* Problem statement *
Your answer must be a word-for-word copy of the data.
===============
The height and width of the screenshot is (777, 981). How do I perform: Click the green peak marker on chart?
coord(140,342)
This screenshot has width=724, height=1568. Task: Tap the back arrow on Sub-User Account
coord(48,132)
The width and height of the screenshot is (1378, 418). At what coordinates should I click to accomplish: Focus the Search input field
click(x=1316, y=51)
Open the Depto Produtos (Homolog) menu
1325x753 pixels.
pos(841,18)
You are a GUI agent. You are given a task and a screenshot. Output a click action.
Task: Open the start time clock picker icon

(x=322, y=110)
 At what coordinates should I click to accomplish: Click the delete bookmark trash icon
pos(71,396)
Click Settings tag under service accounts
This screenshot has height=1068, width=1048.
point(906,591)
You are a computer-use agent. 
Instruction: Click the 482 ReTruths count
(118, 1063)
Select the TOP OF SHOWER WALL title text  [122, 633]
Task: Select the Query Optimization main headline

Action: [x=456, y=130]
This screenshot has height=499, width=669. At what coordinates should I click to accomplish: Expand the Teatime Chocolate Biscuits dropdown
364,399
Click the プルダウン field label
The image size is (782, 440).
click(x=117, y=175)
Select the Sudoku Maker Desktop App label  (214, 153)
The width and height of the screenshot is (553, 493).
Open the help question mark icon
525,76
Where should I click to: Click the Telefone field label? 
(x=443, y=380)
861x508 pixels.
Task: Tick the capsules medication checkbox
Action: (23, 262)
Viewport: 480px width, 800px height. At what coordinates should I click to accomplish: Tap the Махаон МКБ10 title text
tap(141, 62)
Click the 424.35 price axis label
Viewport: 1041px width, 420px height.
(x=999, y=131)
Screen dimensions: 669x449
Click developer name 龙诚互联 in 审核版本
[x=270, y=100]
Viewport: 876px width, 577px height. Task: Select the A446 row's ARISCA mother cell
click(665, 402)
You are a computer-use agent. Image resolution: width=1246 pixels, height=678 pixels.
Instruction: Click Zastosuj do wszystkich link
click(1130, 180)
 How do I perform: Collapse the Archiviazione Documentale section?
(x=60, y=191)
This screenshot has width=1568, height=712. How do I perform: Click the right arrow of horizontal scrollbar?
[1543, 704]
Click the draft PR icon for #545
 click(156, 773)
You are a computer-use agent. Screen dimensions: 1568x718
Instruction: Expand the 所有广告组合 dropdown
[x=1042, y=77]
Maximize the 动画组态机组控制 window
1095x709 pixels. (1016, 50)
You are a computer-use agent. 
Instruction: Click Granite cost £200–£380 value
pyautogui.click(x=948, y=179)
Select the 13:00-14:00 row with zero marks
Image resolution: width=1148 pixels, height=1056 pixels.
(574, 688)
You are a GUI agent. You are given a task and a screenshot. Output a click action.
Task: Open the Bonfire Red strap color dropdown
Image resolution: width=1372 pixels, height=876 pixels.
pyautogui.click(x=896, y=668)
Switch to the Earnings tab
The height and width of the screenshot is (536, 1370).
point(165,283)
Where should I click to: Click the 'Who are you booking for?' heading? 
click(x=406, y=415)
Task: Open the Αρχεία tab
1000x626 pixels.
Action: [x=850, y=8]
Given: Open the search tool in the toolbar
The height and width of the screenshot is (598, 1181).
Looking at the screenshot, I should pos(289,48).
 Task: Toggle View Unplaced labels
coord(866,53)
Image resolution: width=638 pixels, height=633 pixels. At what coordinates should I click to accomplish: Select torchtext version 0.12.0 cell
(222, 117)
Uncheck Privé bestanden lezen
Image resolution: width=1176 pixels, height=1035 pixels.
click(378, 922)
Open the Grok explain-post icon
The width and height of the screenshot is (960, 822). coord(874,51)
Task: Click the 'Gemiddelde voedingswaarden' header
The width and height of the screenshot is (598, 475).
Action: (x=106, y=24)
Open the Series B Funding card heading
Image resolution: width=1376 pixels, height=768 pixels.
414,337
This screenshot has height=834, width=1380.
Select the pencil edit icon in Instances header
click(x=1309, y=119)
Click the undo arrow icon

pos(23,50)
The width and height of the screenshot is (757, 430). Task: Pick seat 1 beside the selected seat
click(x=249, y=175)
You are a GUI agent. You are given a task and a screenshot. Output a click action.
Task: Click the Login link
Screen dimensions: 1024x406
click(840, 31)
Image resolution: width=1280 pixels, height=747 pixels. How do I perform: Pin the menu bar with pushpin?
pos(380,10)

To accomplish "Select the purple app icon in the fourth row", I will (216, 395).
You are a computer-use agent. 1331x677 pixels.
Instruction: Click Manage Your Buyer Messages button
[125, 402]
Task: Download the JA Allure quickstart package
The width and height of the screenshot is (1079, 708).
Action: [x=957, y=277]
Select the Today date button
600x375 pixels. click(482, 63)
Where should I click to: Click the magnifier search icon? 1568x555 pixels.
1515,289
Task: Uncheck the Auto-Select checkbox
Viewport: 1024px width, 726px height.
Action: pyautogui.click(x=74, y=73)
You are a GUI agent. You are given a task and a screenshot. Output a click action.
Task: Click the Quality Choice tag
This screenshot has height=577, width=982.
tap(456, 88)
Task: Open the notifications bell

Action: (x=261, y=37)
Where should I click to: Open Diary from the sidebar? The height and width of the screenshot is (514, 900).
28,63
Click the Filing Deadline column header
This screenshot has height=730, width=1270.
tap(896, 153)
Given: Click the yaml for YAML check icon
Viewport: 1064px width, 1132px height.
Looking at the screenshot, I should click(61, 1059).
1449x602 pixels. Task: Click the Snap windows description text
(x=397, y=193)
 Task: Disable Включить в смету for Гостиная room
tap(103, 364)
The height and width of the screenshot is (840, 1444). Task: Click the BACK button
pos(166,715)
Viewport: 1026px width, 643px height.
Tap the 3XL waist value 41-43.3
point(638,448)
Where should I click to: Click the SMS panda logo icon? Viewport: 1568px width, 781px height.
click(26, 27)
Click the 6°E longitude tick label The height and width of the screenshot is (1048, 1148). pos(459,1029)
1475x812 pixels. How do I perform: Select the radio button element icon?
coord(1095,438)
===============
* Output *
The height and width of the screenshot is (777, 981). How do I perform: Click the green peak marker on chart?
coord(140,342)
This screenshot has width=724, height=1568. Task: Tap the back arrow on Sub-User Account
coord(48,132)
The width and height of the screenshot is (1378, 418). At what coordinates should I click to accomplish: Focus the Search input field
click(x=1316, y=51)
Open the Depto Produtos (Homolog) menu
1325x753 pixels.
pos(841,18)
You are a GUI agent. You are given a task and a screenshot. Output a click action.
Task: Open the start time clock picker icon

(x=322, y=110)
 At what coordinates should I click to accomplish: Click the delete bookmark trash icon
pos(71,396)
Click Settings tag under service accounts
This screenshot has height=1068, width=1048.
point(906,591)
You are a computer-use agent. 
Instruction: Click the 482 ReTruths count
(118, 1063)
Select the TOP OF SHOWER WALL title text  [122, 633]
Task: Select the Query Optimization main headline

Action: [x=456, y=130]
This screenshot has height=499, width=669. At what coordinates should I click to accomplish: Expand the Teatime Chocolate Biscuits dropdown
364,399
Click the プルダウン field label
The image size is (782, 440).
click(x=117, y=175)
Select the Sudoku Maker Desktop App label  (214, 153)
The width and height of the screenshot is (553, 493).
Open the help question mark icon
525,76
Where should I click to: Click the Telefone field label? 
(x=443, y=380)
861x508 pixels.
Task: Tick the capsules medication checkbox
Action: (23, 262)
Viewport: 480px width, 800px height. At what coordinates should I click to accomplish: Tap the Махаон МКБ10 title text
tap(141, 62)
Click the 424.35 price axis label
Viewport: 1041px width, 420px height.
(x=999, y=131)
Screen dimensions: 669x449
Click developer name 龙诚互联 in 审核版本
[x=270, y=100]
Viewport: 876px width, 577px height. Task: Select the A446 row's ARISCA mother cell
click(665, 402)
You are a computer-use agent. Image resolution: width=1246 pixels, height=678 pixels.
Instruction: Click Zastosuj do wszystkich link
click(1130, 180)
 How do I perform: Collapse the Archiviazione Documentale section?
(x=60, y=191)
This screenshot has width=1568, height=712. How do I perform: Click the right arrow of horizontal scrollbar?
[1543, 704]
Click the draft PR icon for #545
 click(156, 773)
You are a computer-use agent. Screen dimensions: 1568x718
Instruction: Expand the 所有广告组合 dropdown
[x=1042, y=77]
Maximize the 动画组态机组控制 window
1095x709 pixels. (1016, 50)
You are a computer-use agent. 
Instruction: Click Granite cost £200–£380 value
pyautogui.click(x=948, y=179)
Select the 13:00-14:00 row with zero marks
Image resolution: width=1148 pixels, height=1056 pixels.
(574, 688)
You are a GUI agent. You are given a task and a screenshot. Output a click action.
Task: Open the Bonfire Red strap color dropdown
Image resolution: width=1372 pixels, height=876 pixels.
pyautogui.click(x=896, y=668)
Switch to the Earnings tab
The height and width of the screenshot is (536, 1370).
point(165,283)
Where should I click to: Click the 'Who are you booking for?' heading? 
click(x=406, y=415)
Task: Open the Αρχεία tab
1000x626 pixels.
Action: [x=850, y=8]
Given: Open the search tool in the toolbar
The height and width of the screenshot is (598, 1181).
Looking at the screenshot, I should pos(289,48).
 Task: Toggle View Unplaced labels
coord(866,53)
Image resolution: width=638 pixels, height=633 pixels. At what coordinates should I click to accomplish: Select torchtext version 0.12.0 cell
(222, 117)
Uncheck Privé bestanden lezen
Image resolution: width=1176 pixels, height=1035 pixels.
click(378, 922)
Open the Grok explain-post icon
The width and height of the screenshot is (960, 822). coord(874,51)
Task: Click the 'Gemiddelde voedingswaarden' header
The width and height of the screenshot is (598, 475).
Action: (x=106, y=24)
Open the Series B Funding card heading
Image resolution: width=1376 pixels, height=768 pixels.
414,337
This screenshot has height=834, width=1380.
Select the pencil edit icon in Instances header
click(x=1309, y=119)
Click the undo arrow icon

pos(23,50)
The width and height of the screenshot is (757, 430). Task: Pick seat 1 beside the selected seat
click(x=249, y=175)
You are a GUI agent. You are given a task and a screenshot. Output a click action.
Task: Click the Login link
Screen dimensions: 1024x406
click(840, 31)
Image resolution: width=1280 pixels, height=747 pixels. How do I perform: Pin the menu bar with pushpin?
pos(380,10)

To accomplish "Select the purple app icon in the fourth row", I will (216, 395).
You are a computer-use agent. 1331x677 pixels.
Instruction: Click Manage Your Buyer Messages button
[125, 402]
Task: Download the JA Allure quickstart package
The width and height of the screenshot is (1079, 708).
Action: [x=957, y=277]
Select the Today date button
600x375 pixels. click(482, 63)
Where should I click to: Click the magnifier search icon? 1568x555 pixels.
1515,289
Task: Uncheck the Auto-Select checkbox
Viewport: 1024px width, 726px height.
Action: pyautogui.click(x=74, y=73)
You are a GUI agent. You are given a task and a screenshot. Output a click action.
Task: Click the Quality Choice tag
This screenshot has height=577, width=982.
tap(456, 88)
Task: Open the notifications bell

Action: (x=261, y=37)
Where should I click to: Open Diary from the sidebar? The height and width of the screenshot is (514, 900).
28,63
Click the Filing Deadline column header
This screenshot has height=730, width=1270.
tap(896, 153)
Given: Click the yaml for YAML check icon
Viewport: 1064px width, 1132px height.
Looking at the screenshot, I should click(61, 1059).
1449x602 pixels. Task: Click the Snap windows description text
(x=397, y=193)
 Task: Disable Включить в смету for Гостиная room
tap(103, 364)
The height and width of the screenshot is (840, 1444). Task: Click the BACK button
pos(166,715)
Viewport: 1026px width, 643px height.
Tap the 3XL waist value 41-43.3
point(638,448)
Where should I click to: Click the SMS panda logo icon? Viewport: 1568px width, 781px height.
click(26, 27)
Click the 6°E longitude tick label The height and width of the screenshot is (1048, 1148). pos(459,1029)
1475x812 pixels. How do I perform: Select the radio button element icon?
coord(1095,438)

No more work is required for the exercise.